Die Dresdner Frauenkirche ist der optimale Ort für die Reifung des Weihnachtsgebäcks: so schön kalt und zugig.

Im südwestlichen Glockenturm C der Dresdner Frauenkirche reifen erstmals echte Dresdner Christstollen. Die auf 300 Stück limitierte Edition wurde am Freitag in 29 Metern Höhe eingelagert. Die klimatischen Bedingungen dort seien ideal für das berühmte Weihnachtsgebäck, "keine Heizung, ein durchgehender Wind und die Temperatur um fünf Grad sind extrem gut", sagte Meister Rüdiger Zopp von der Dresdner Mühlenbäckerei.

Die "Striezel" bleiben bis zur richtigen Konsistenz für den Verzehr hinter den Fensterläden der Glockenstube der 1945 zerstörten und nach 1990 mit Spenden aus aller Welt wiedererrichteten Spätbarockkirche - zwischen Himmel und Erde. Die Reifung des frischgebackenen Stollens ist laut Zopp entscheidend für den Geschmack. Temperatur, Luftfeuchtigkeit, Luftqualität und ihre Zirkulation spielten dabei eine große Rolle. "Früher wurde er bis zum Advent in der ungeheizten Schlafstube aufbewahrt, das gibt es aber heute gar nicht mehr."

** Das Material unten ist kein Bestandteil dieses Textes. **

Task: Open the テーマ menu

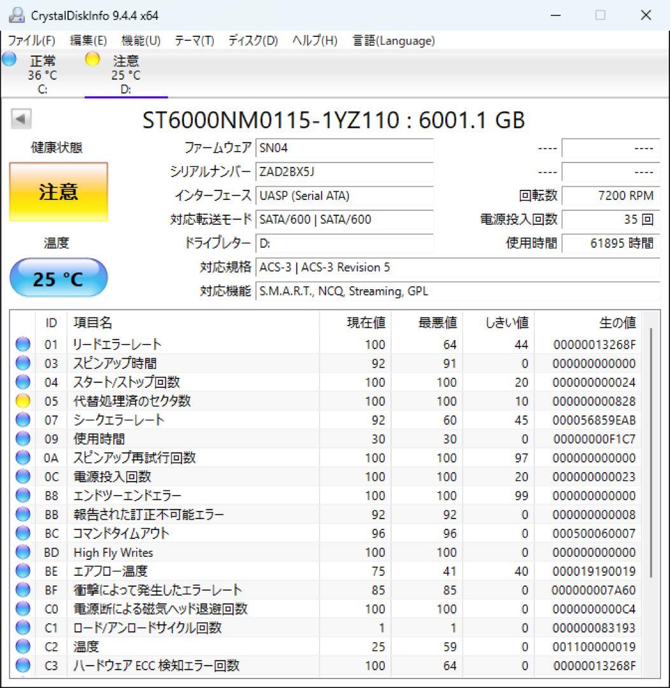Action: click(x=194, y=40)
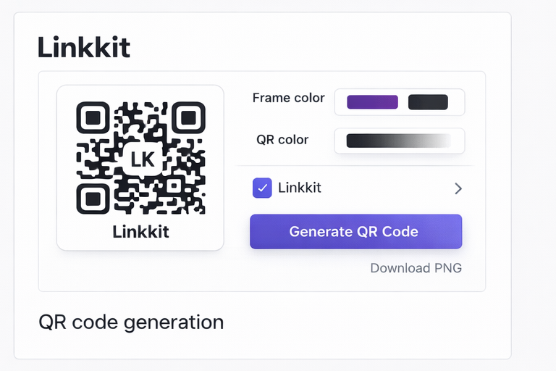Select the purple Frame color swatch
556x371 pixels.
tap(372, 102)
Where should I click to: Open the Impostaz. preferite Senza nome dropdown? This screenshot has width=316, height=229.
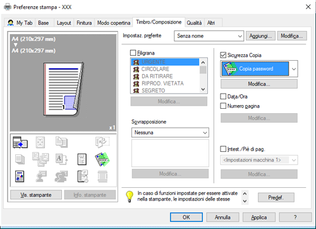(209, 36)
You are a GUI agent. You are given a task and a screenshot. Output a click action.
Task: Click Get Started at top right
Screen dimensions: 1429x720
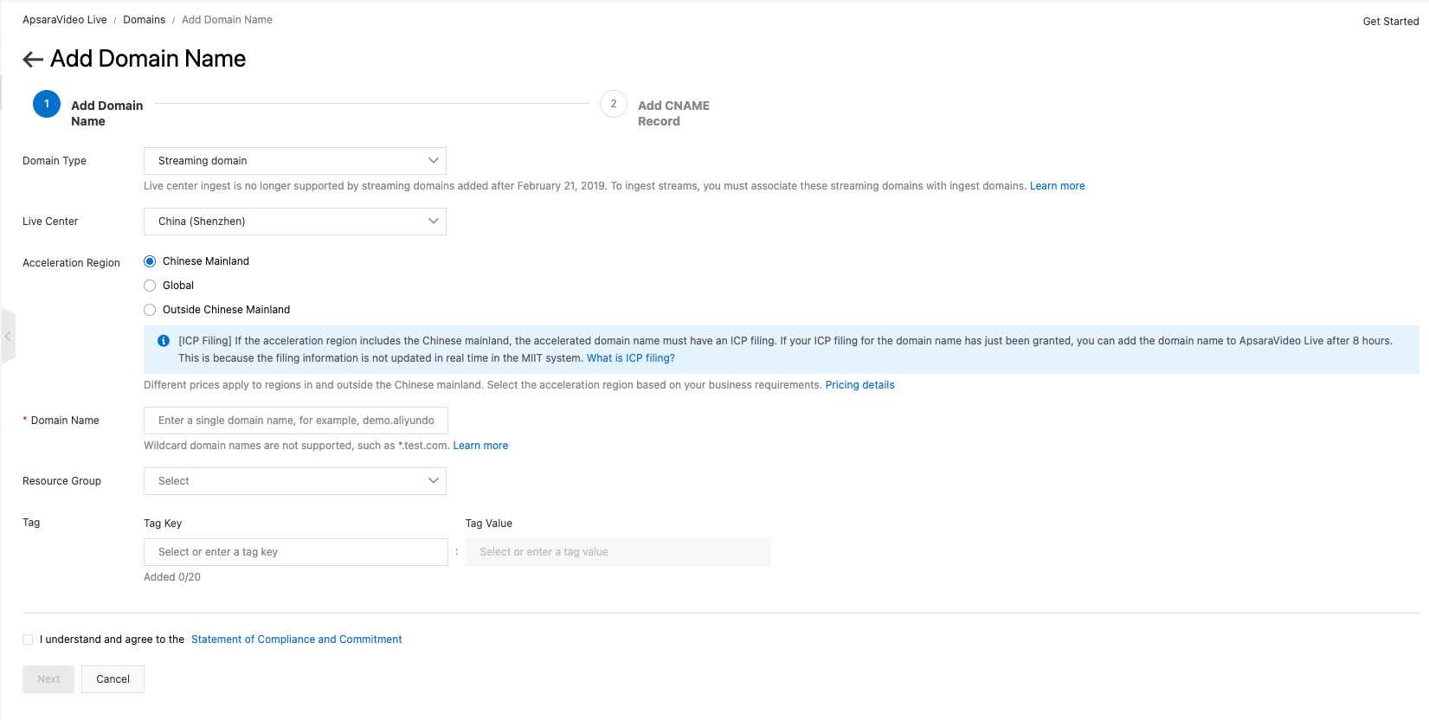click(1390, 22)
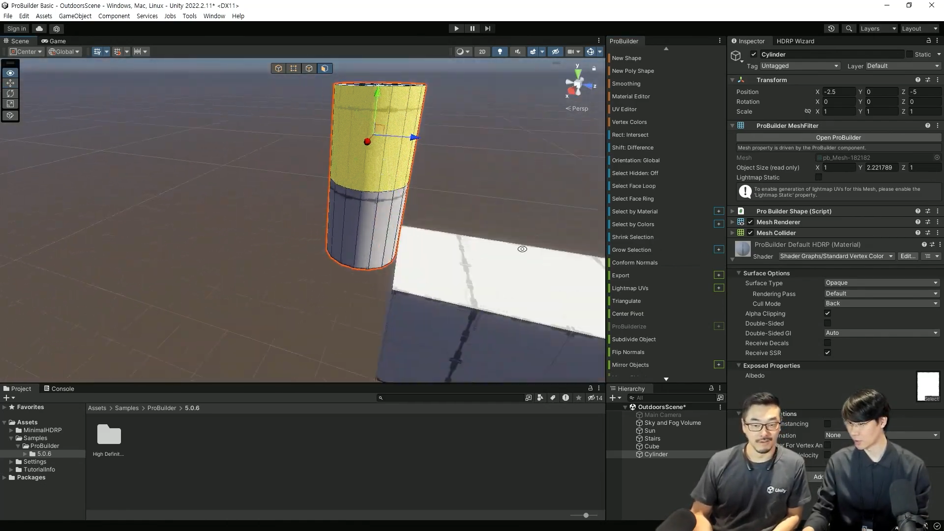Switch to ProBuilder vertex selection mode
Screen dimensions: 944x531
(294, 68)
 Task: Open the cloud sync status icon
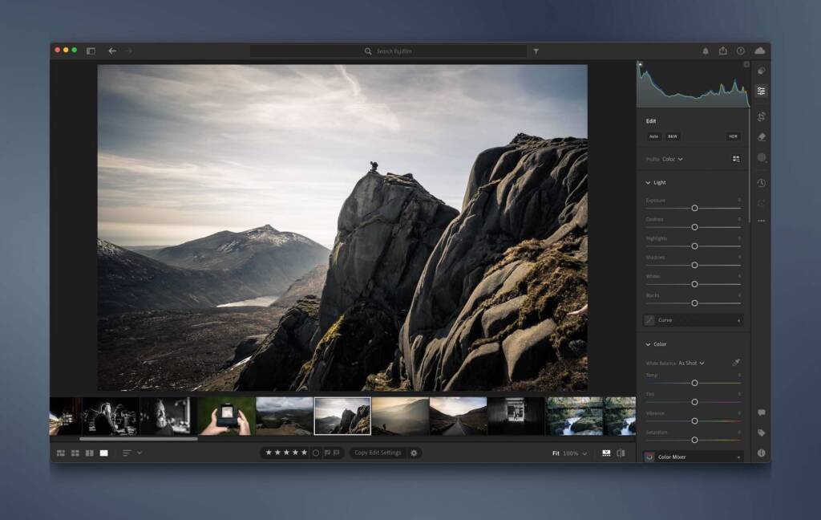759,51
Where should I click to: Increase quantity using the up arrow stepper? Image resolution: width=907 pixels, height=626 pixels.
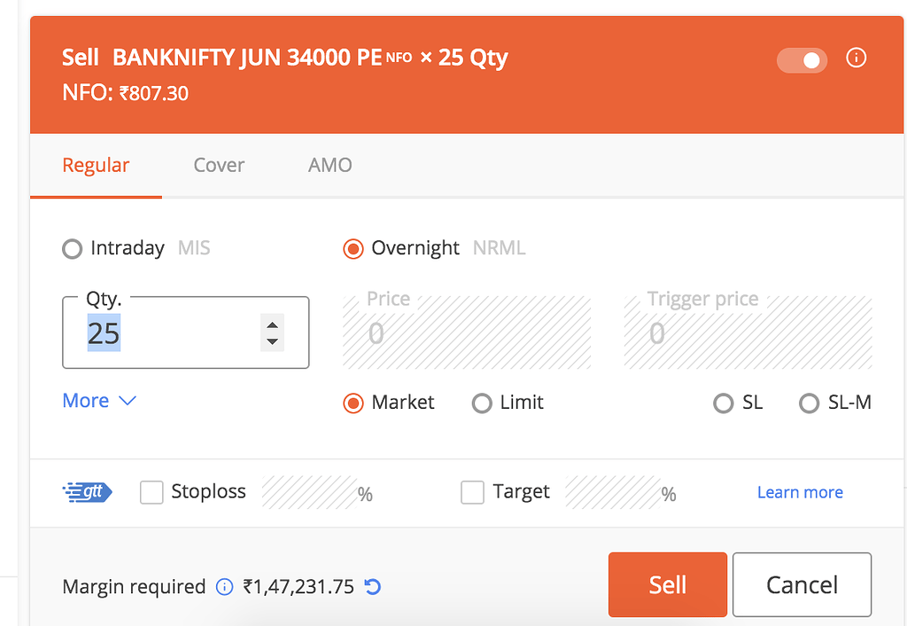272,325
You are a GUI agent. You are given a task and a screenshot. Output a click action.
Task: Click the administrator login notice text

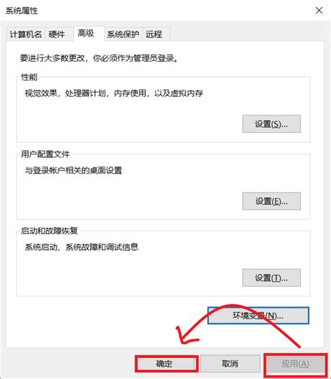click(x=99, y=58)
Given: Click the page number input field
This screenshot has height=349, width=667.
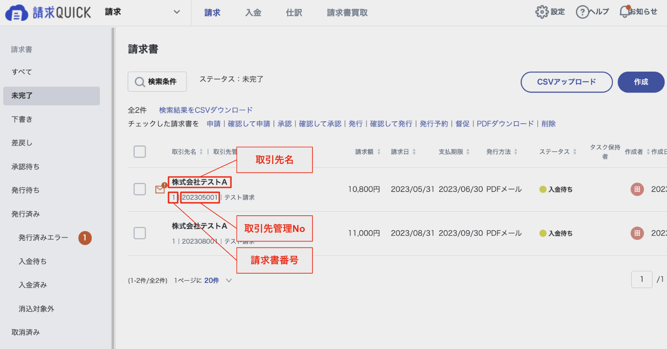Looking at the screenshot, I should (x=642, y=279).
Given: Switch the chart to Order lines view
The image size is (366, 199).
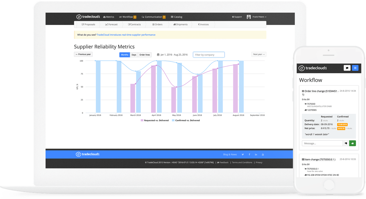Looking at the screenshot, I should click(145, 55).
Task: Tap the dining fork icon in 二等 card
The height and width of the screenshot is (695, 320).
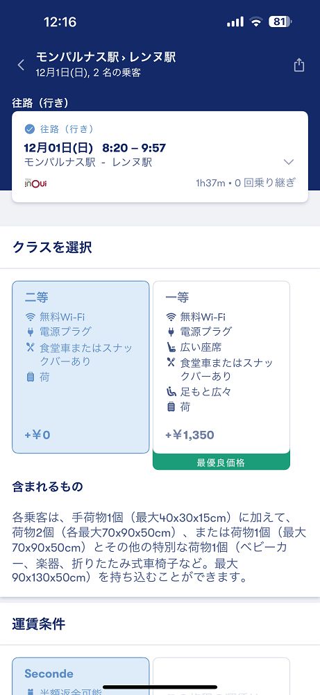Action: 30,348
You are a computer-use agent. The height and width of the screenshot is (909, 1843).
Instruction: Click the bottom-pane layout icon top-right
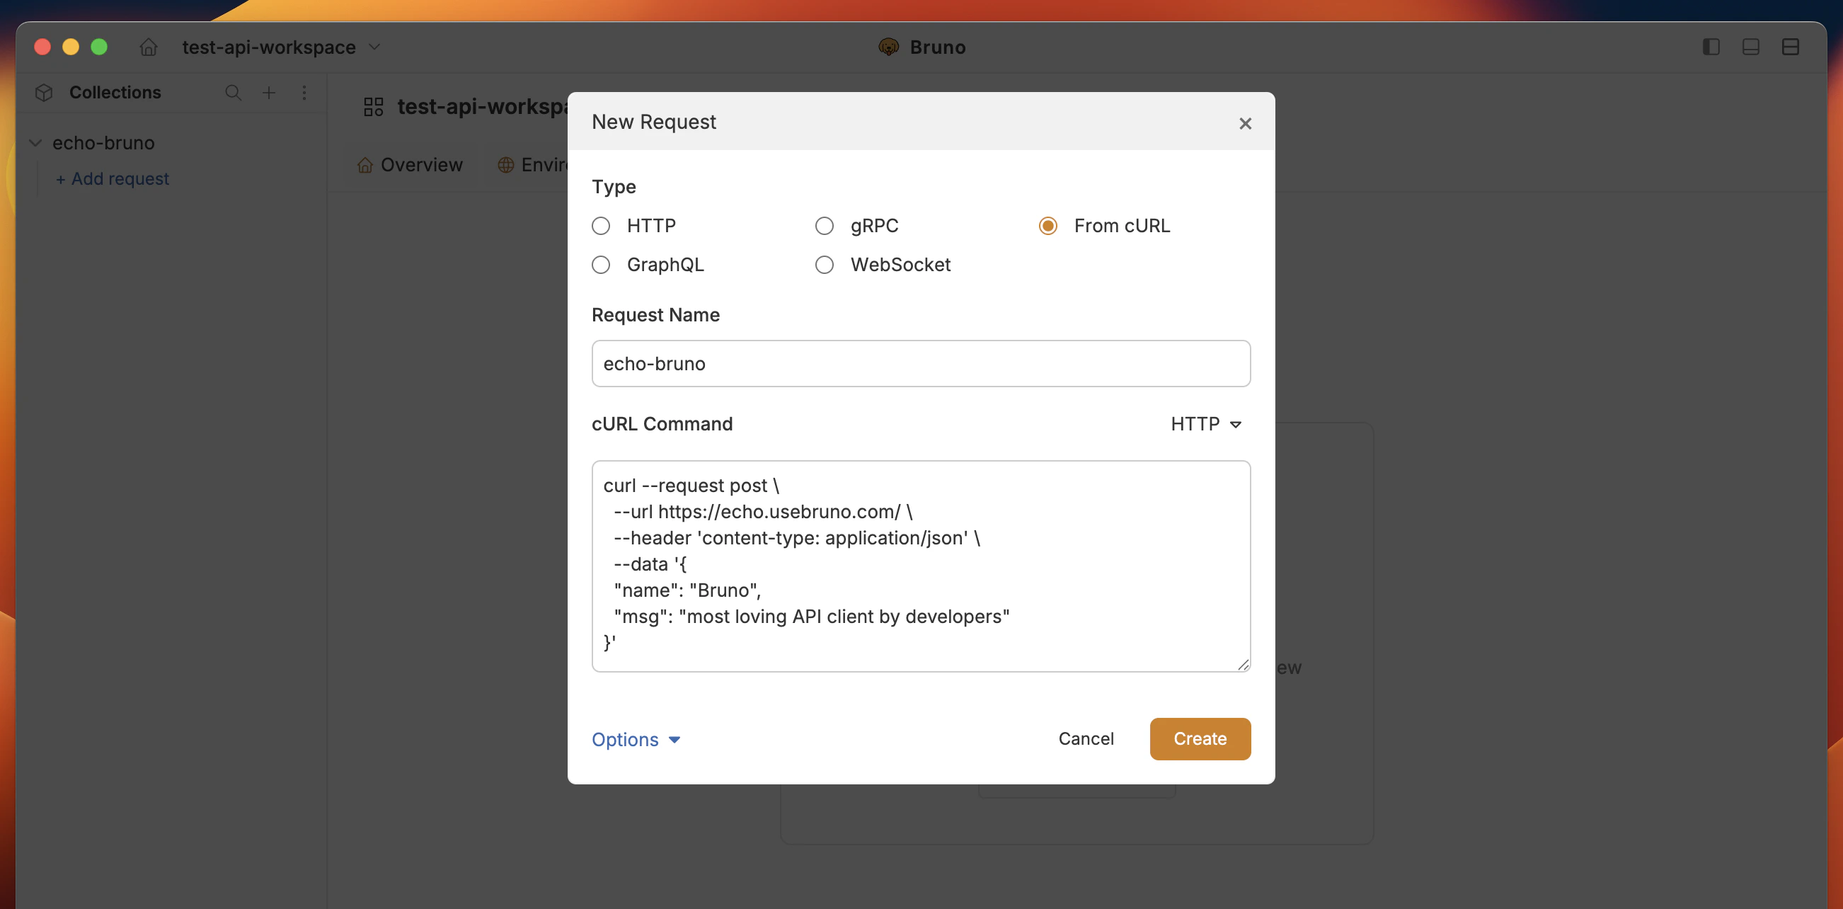1751,47
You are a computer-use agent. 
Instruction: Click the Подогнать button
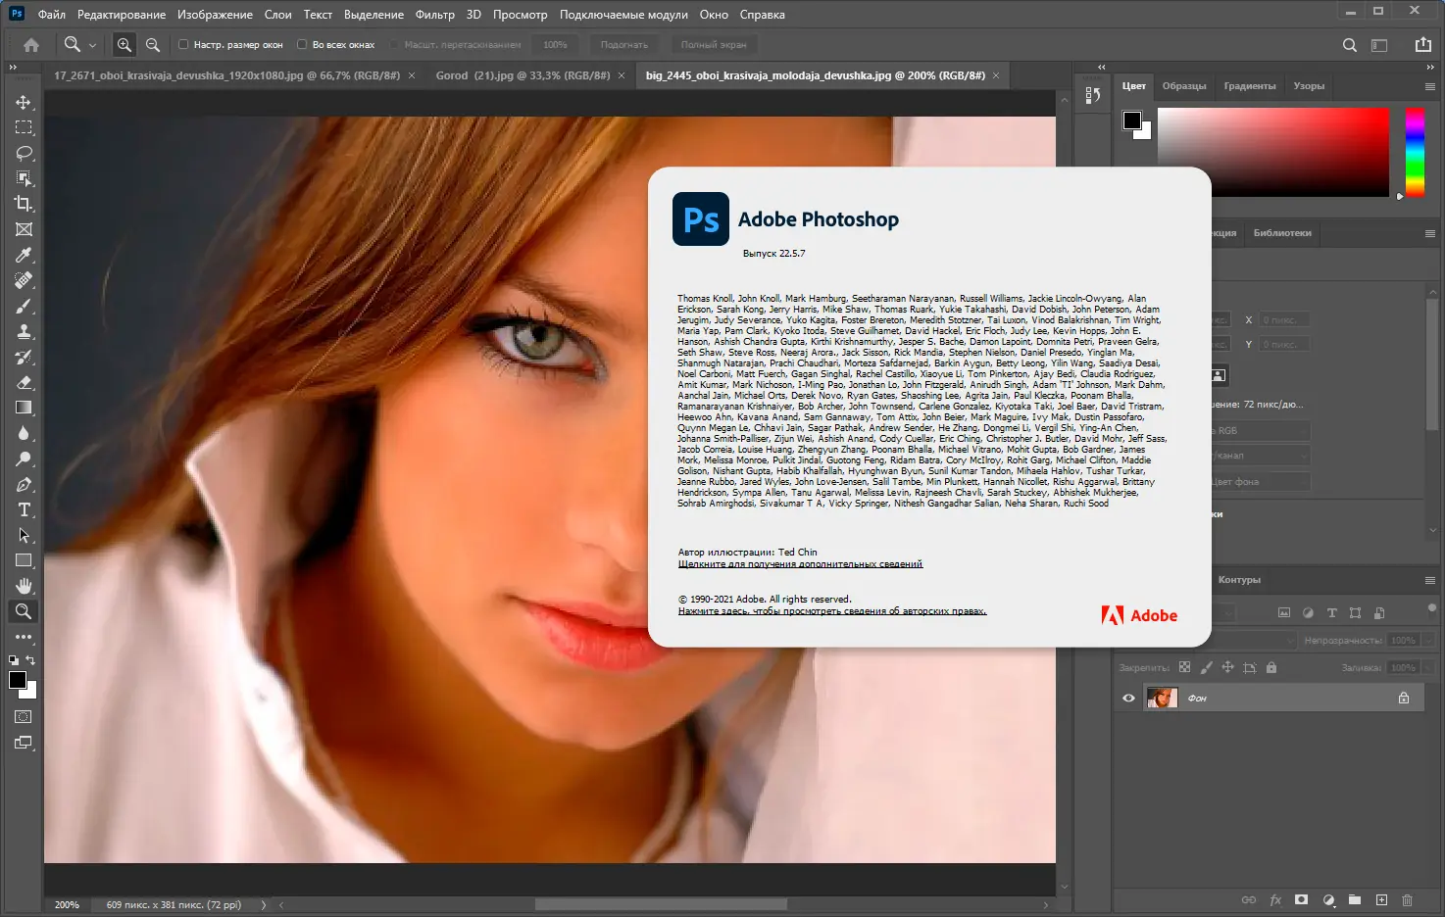coord(624,44)
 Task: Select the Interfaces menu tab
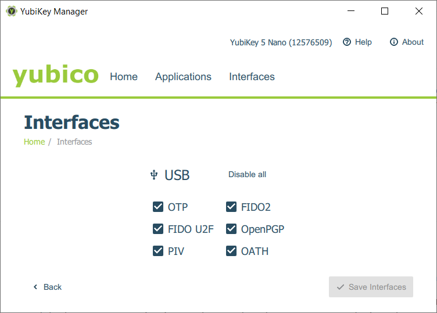252,77
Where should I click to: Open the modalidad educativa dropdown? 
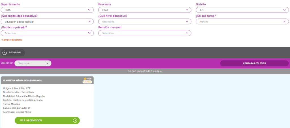[x=47, y=22]
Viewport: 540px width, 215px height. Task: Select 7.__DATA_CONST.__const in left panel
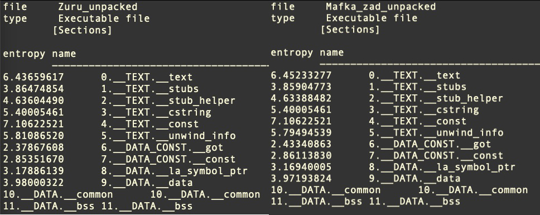[x=168, y=159]
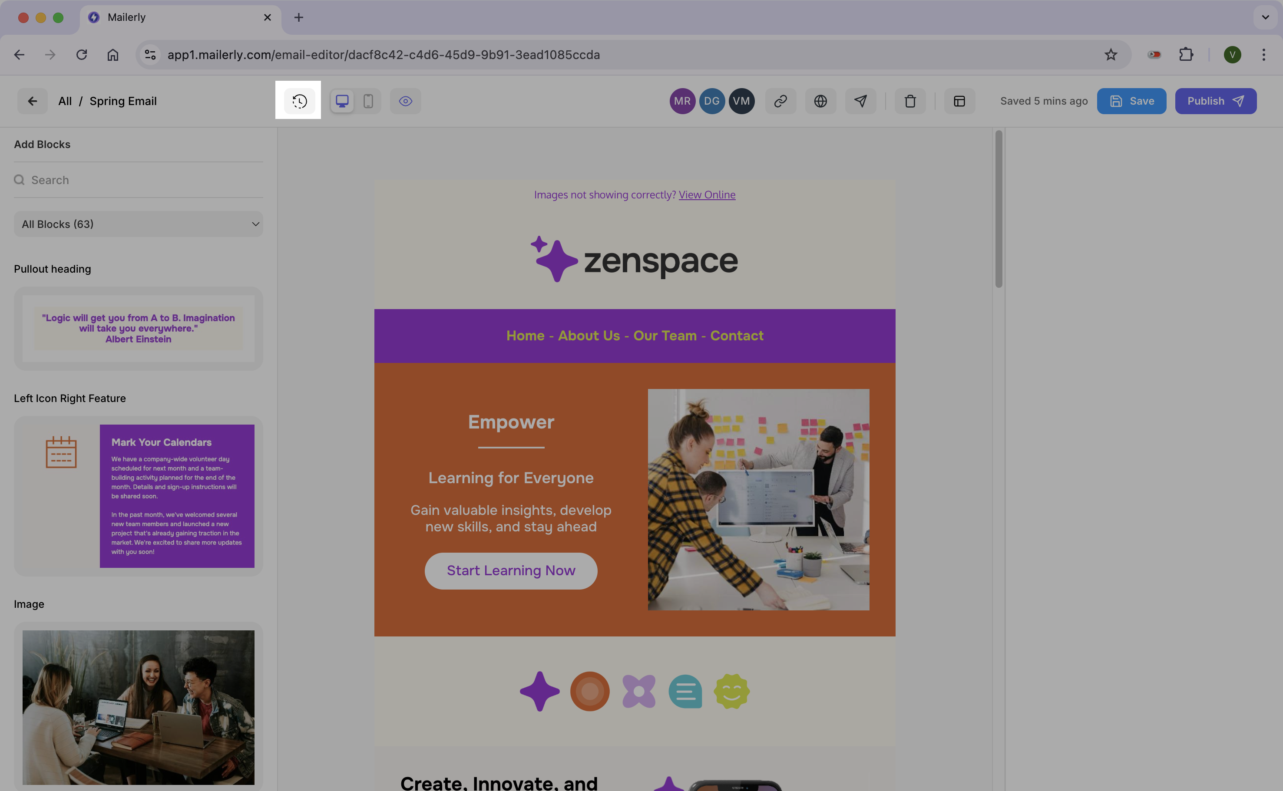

In 40 Tagen, Ende November, soll die Sonderedition verkauft werden, mit einem Spendenanteil für die Stiftung Frauenkirche. "Die Frauenkirche und Stollen gehören zu Dresden, sind mit der Stadt verbunden, und da ist es naheliegend, dass man eine Art Joint Venture macht", sagte Pfarrer Markus Engelhardt. Früher sei ihm Marketing relativ fremd gewesen, es sei aber für Unterhalt und Nutzung des Bauwerks wichtig. Der Bau müsse sich selbst tragen und sei "ein Hybrid" aus sakralem Raum und Veranstaltungsort.